Semantic interoperability rests on two complementary sets of principles that lay the foundations for a truly connected data ecosystem: the FAIR principles and the Linked Open Data principles.

The FAIR principles establish that data must be:

• Findable: they must have unique and persistent identifiers (such as URIs) and be described with structured metadata that allows them to be located and interpreted.
• Accessible: they must be retrievable through universal protocols such as HTTP or HTTPS, allowing secure access via digital certificates, and guaranteeing that metadata remains available even if the original data no longer is.
• Interoperable: they must use standardised, formalised vocabularies — such as OWL and RDF — that are widely adopted and understood by different systems and communities.
• Reusable: they must be published under clear licences that define their conditions of use, include information about their provenance, and comply with the standards of the relevant domain, enabling their application in different contexts without loss of reliability.

The Linked Open Data principles, established by Tim Berners-Lee, the creator of the World Wide Web, constitute a set of rules that define the technologies and practices needed to publish data in a way that drives the creation of a globally interconnected space.
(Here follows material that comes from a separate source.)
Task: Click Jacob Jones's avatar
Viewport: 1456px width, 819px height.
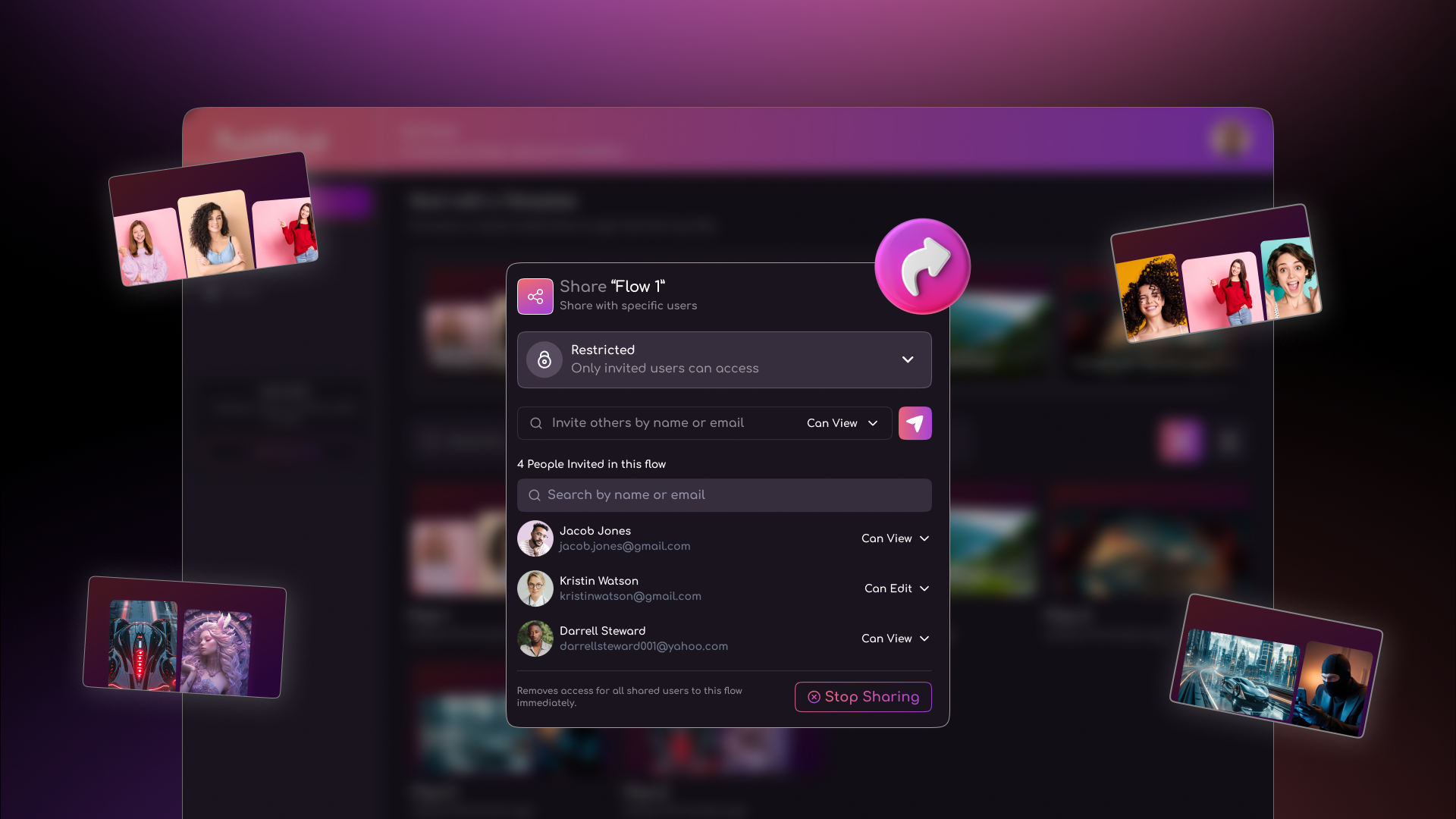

These principles require:

• Using URIs (Uniform Resource Identifiers) as unique identifiers for entities.
• Using HTTP URIs to enable direct lookup and access to these identifiers.
• Providing useful information when a URI is queried, using standards such as RDF or SPARQL.
• Including links to other URIs, facilitating the connection and discovery of further related data.

Publishing data as Linked Data is an optimal way to put the FAIR principles into practice, as it directly addresses the key aspects of each principle. Linked data uses URIs as unique identifiers (first principle), and its association with the HTTP protocol (second principle) makes data findable on the web. The description of and relationship with other resources (third principle) is achieved through the application of the RDF model, while retrieval and manipulation take place via the SPARQL protocol. The fourth principle, together with the third, is responsible for the effective linking of data from different sources, reinforcing the idea that the benefits of linking data are amplified when that data is open.